C’est, à ce que je vois, un régal intellectuel complet et brillant que vous allez me rendre. C’est maintenant, paraît-il, à toi, Timée, de prendre la parole, après avoir, suivant l’usage, invoqué les dieux.

TIMÉE

Quant à cela, Socrate, tu as raison : tous les hommes qui ont quelque grain de sagesse, ne manquent jamais au début de toute entreprise petite ou grande, d’implorer une divinité. Pour nous, qui allons discourir sur l’univers, dire comment il est né, ou s’il n’a pas eu de naissance, nous sommes tenus, à moins d’avoir entièrement perdu le sens, d’appeler à notre aide les dieux et les déesses et de les prier que tous nos propos soient avant tout à leur gré, puis, en ce qui nous concerne, logiquement déduits. Que telle soit donc notre invocation, en ce qui regarde les dieux ; quant à nous, invoquons-les pour que vous me compreniez facilement et que je vous expose très clairement ma pensée sur le sujet qui nous occupe.

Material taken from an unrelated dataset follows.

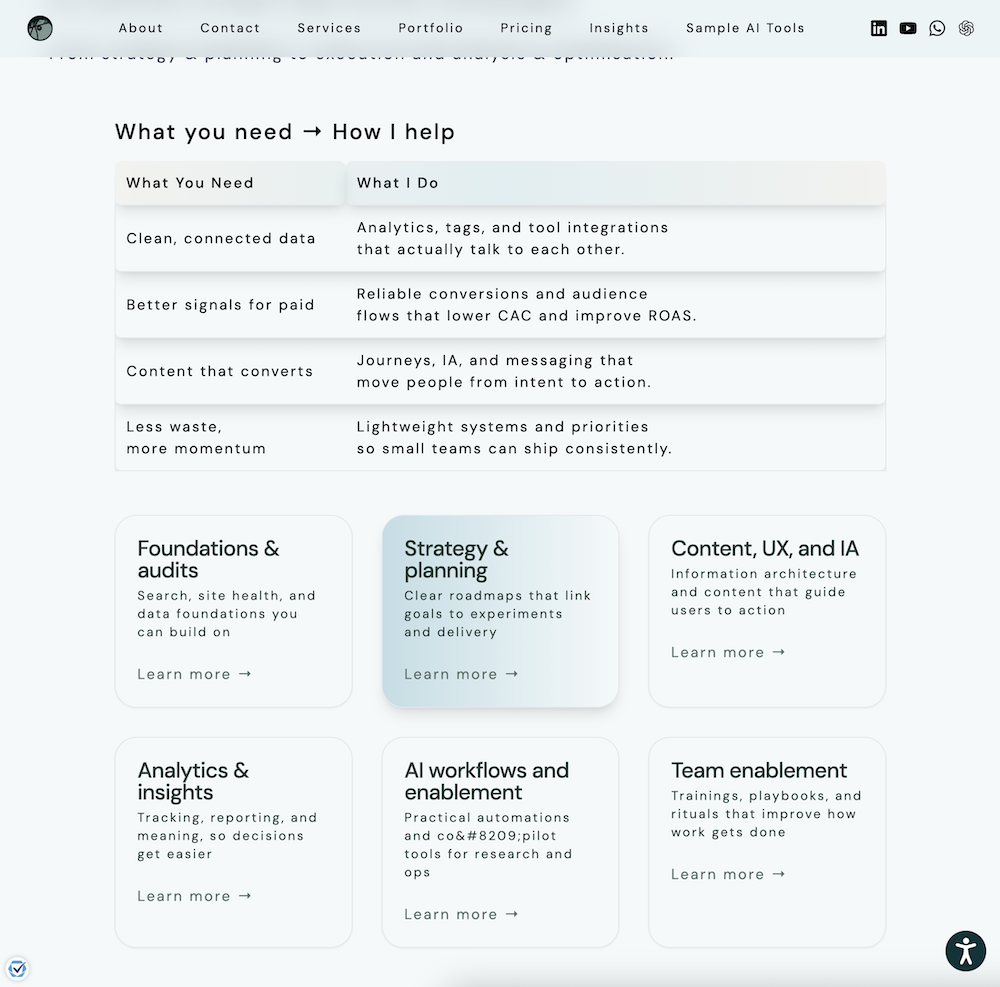Viewport: 1000px width, 987px height.
Task: Click the site logo in the top-left corner
Action: coord(40,28)
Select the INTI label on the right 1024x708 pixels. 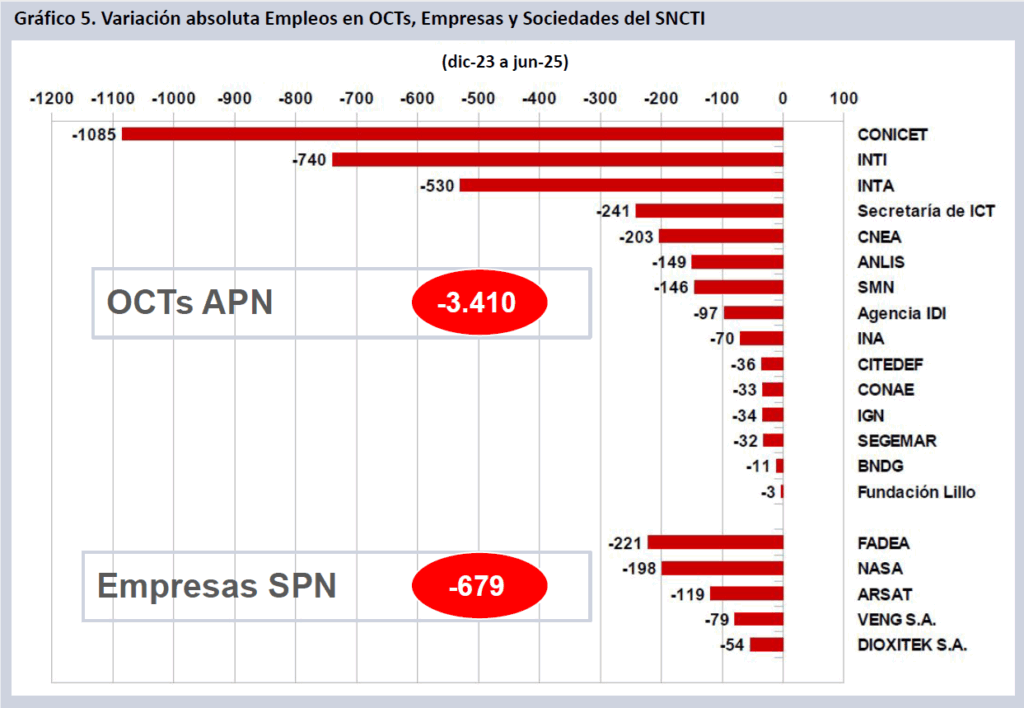click(x=873, y=160)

Il faut d’abord, à mon avis, se poser cette double question : en quoi consiste ce qui existe toujours, sans avoir eu de naissance ? En quoi consiste ce qui devient toujours et n’est jamais ? Le premier est appréhensible à la pensée aidée du raisonnement, parce qu’il est toujours le même, tandis que le second est conjecturé par l’opinion accompagnée de la sensation irraisonnée, parce qu’il naît et périt, mais n’existe jamais réellement. De plus, tout ce qui naît procède nécessairement d’une cause ; car il est impossible que quoi que ce soit prenne naissance sans cause. Lors donc que l’ouvrier, l’oeil toujours fixé sur l’être immuable, travaille d’après un tel modèle et en reproduit la forme et la vertu, tout ce qu’il exécute ainsi est nécessairement beau. Si, au contraire, il fixe les yeux sur ce qui est né et prend un modèle de ce genre, il ne fait rien de beau.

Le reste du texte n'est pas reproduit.